Pages

Showing posts with label migraine headache. Show all posts
Showing posts with label migraine headache. Show all posts

Thursday, October 11, 2012

Smashed Melon

Pain. Why must you remain?
The sun's too bright . . . I like the rain.
             Everyone thinks Im insane, but its pain.

Tired -- but also so wired!
If I could get a job I would be fired.

It's hard to cope when you're losing hope.
Do you want to go?  I have to say No!

When will it end? I don't have a friend . . .
            my head needs to mend.

It's hard to fight when you can't stand the light.
There's others like me, all stuck up a tree --
            no, maybe a cave, to this illness I am a slave.

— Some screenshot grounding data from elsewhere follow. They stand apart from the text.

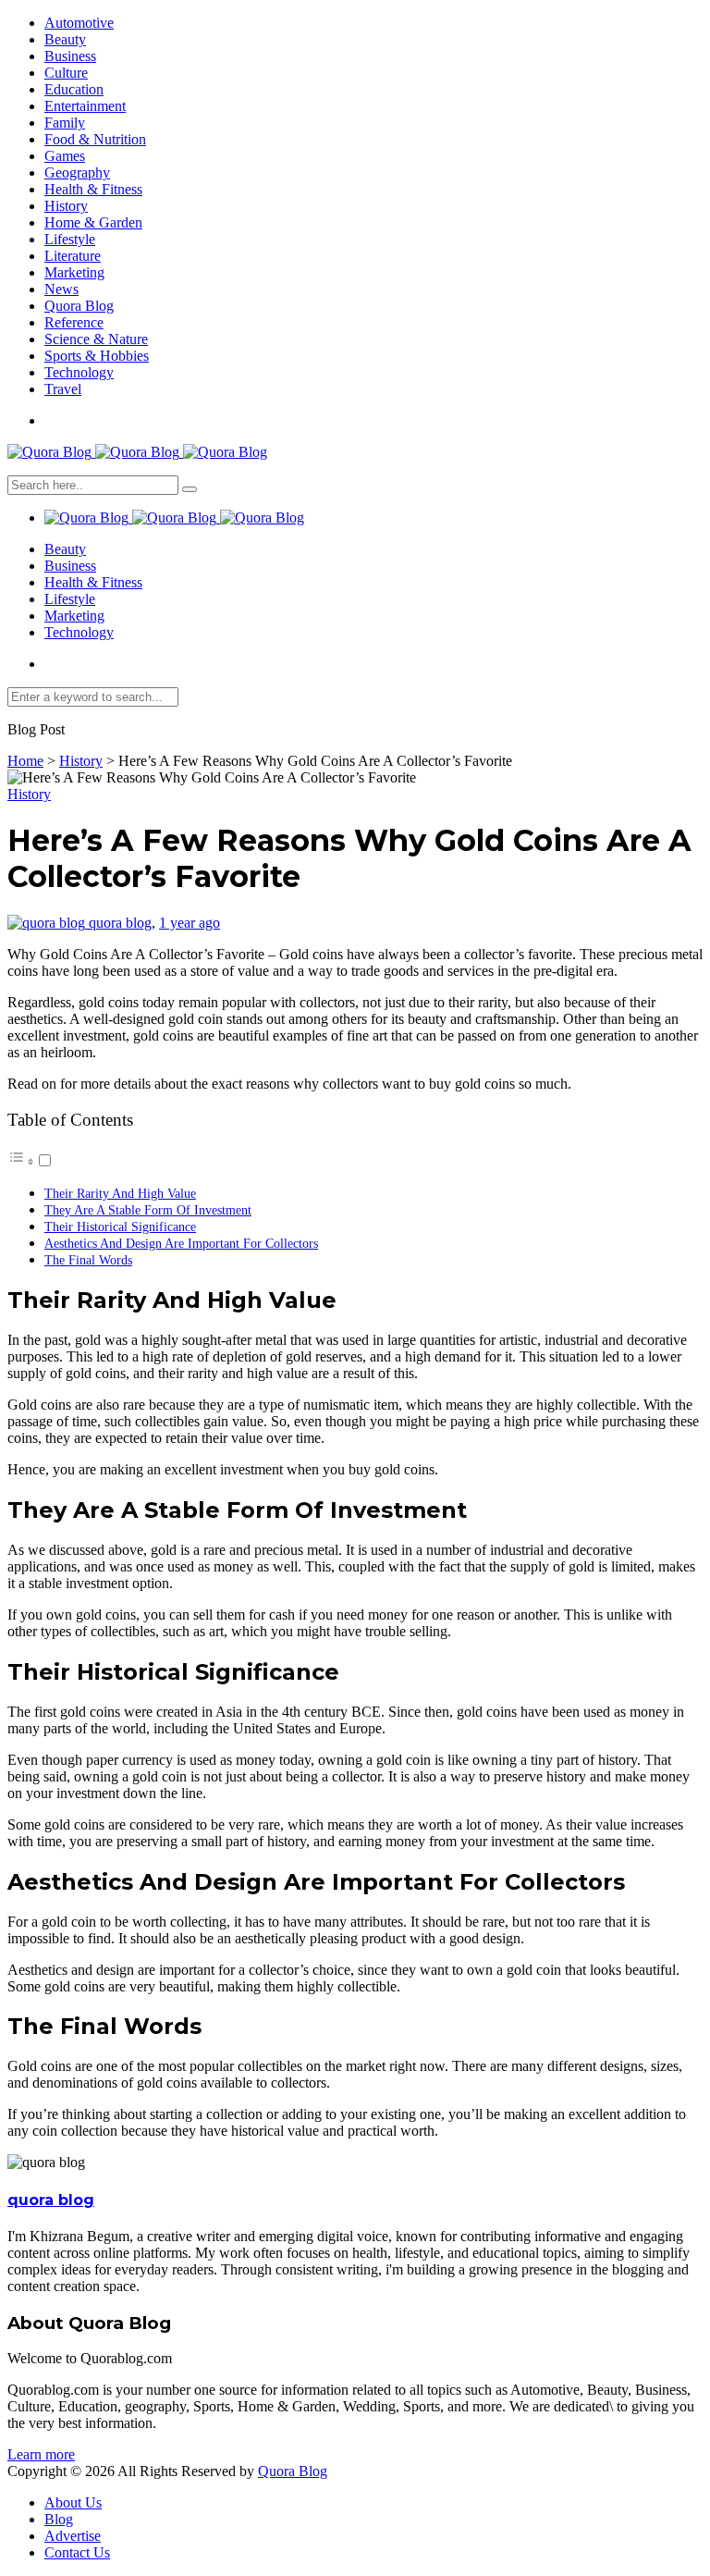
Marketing (74, 272)
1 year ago (189, 923)
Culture (66, 72)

I'm losing my fight, 'cause I can't sleep at night.
I'm up and I'm down . . . my face growing a frown.

People so rude!  I've gotten a bad attitude.
People think you're lazy and crazy,
             my eyes are all glazy.

I'll pop the pill, to get the will, to climb the hill.

PAIN . . .

My eyes always red, a metal bar through my head!
Yeah -- I know what was said, these feelings I've read.

I wish it would all leave, and that they would believe --
it makes me want to heave.

When will it be gone?  It has been too long.
I will keep up a smile, but how long is this while?
              I fall in a pile.

Tomorrow will be better, so I can be a go getter.
Yes, I'll boo hoo from pain and my messed up brain,
              I'm glad for the rain.  

I can.  I can still love, I can still smile.
And at times the pain goes for awhile.

Life is not lost, but I've paid a high cost.

The Laughter is still here, although not as clear,
               but I'm losing my fear.

                           Kind of ironic in a great way....NO HEADACHE TODAY!!!


My wonderful, loyal friend, Lori, shared this poem that she wrote.  Lori is a creative jewelry artist that loves life, gardening, and people.  She has a clever sense of humor and is compassionate with others; Lori has been a wonderful support for me even though her own days are so challenging.  She is a beautiful and sensitive woman and has been ill with fibromyalgia and other complications since she was in her teens . . . for about 31 years.